KATHARINA SCHEURLEN: Thank you for those questions. That’s a very good question about the microsatellite instability, and whether that is the same mechanism. That’s something that’s worth having a look at. And your second question was whether that has been tested in a metastatic model… no, definitely not. So that would also be something that should be tested in the future. First, we have to have a look whether clinical parameters and outcomes in patients are actually related to itaconate levels.

SUSAN TSAI: You showed some nice data on how itaconate can change the macrophage cytokine expression. Have you looked at the tumor itself or the tumor marker environment, to see how that might affect that? Is it different in high-expressing itaconate versus low tumors, and then as you have mentioned before, the leptin has a tumor-specific effect. Do you see that with itaconate as well - independent of the immunologic effect?

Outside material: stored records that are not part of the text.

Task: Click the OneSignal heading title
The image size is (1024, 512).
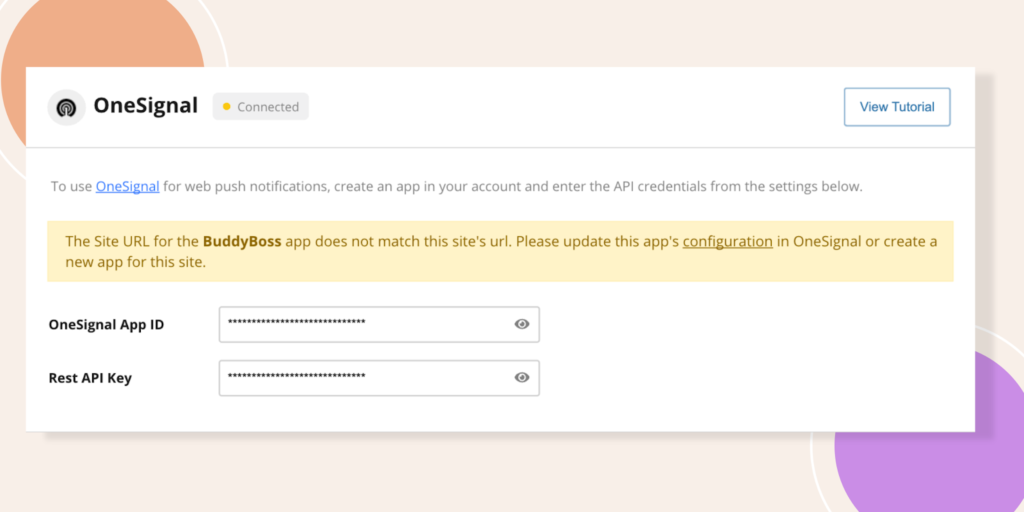Action: pos(146,106)
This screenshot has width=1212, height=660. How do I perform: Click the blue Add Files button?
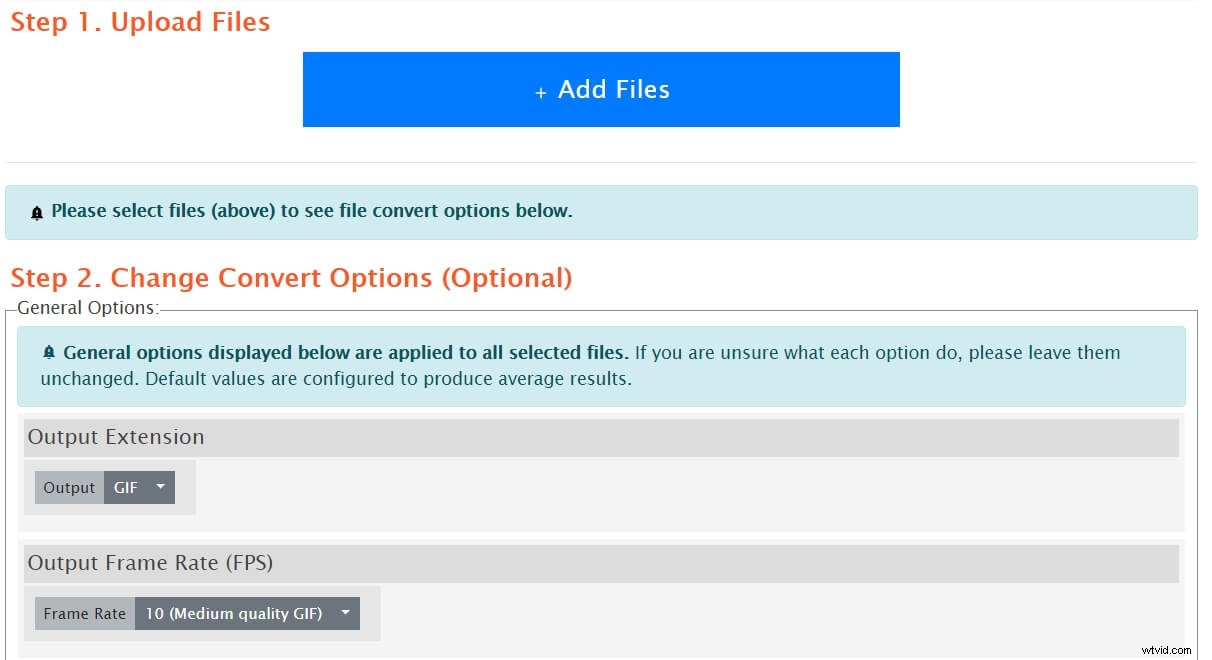point(601,89)
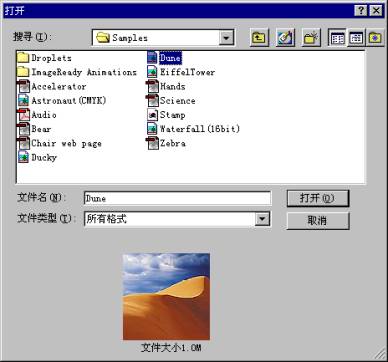The image size is (388, 362).
Task: Switch to details view icon
Action: click(356, 38)
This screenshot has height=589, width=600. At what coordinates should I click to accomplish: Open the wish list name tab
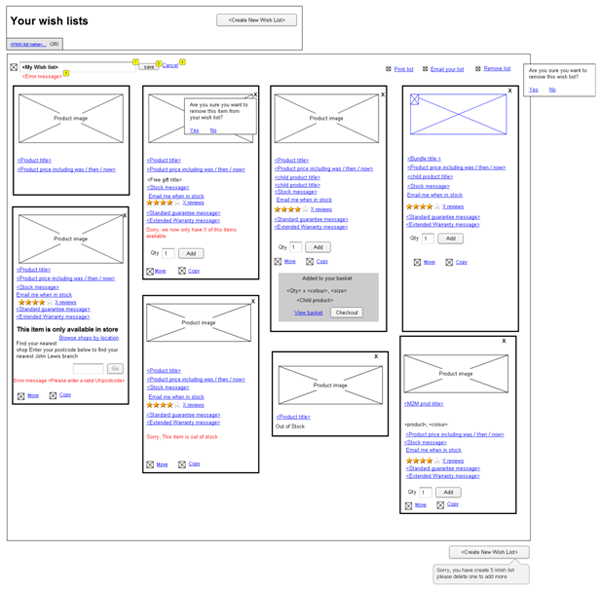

KATHARINA SCHEURLEN: Yes, the answer to the first question… have we tested that with different itaconate levels? No, we haven’t. This might be something that’s worth having a look at in a co-culture model or with primary patient samples as well. And the second question was with the leptin can you use those pro-carcinogenic mechanisms independently from itaconate? Yes, it can. So that’s something that’s known, colon cancers have those leptin receptors, they express it on their surface, so… and there is a pro-carcinogenic effect, meaning cells proliferating faster if you incubate them with leptin.

SUSAN TSAI: My question was does itaconate have a tumor-specific effect in and of itself independent of the immunologic changes that you see? So if you just gave itaconate to tumor cells, is it tumor-genic, or do you see increased proliferation?

KATHARINA SCHEURLEN: In colon cancer, that hasn’t been shown yet. In other types of cancer, it actually has (applause).

Footnotes

Disclosures

The authors have no related conflicts of interest to declare.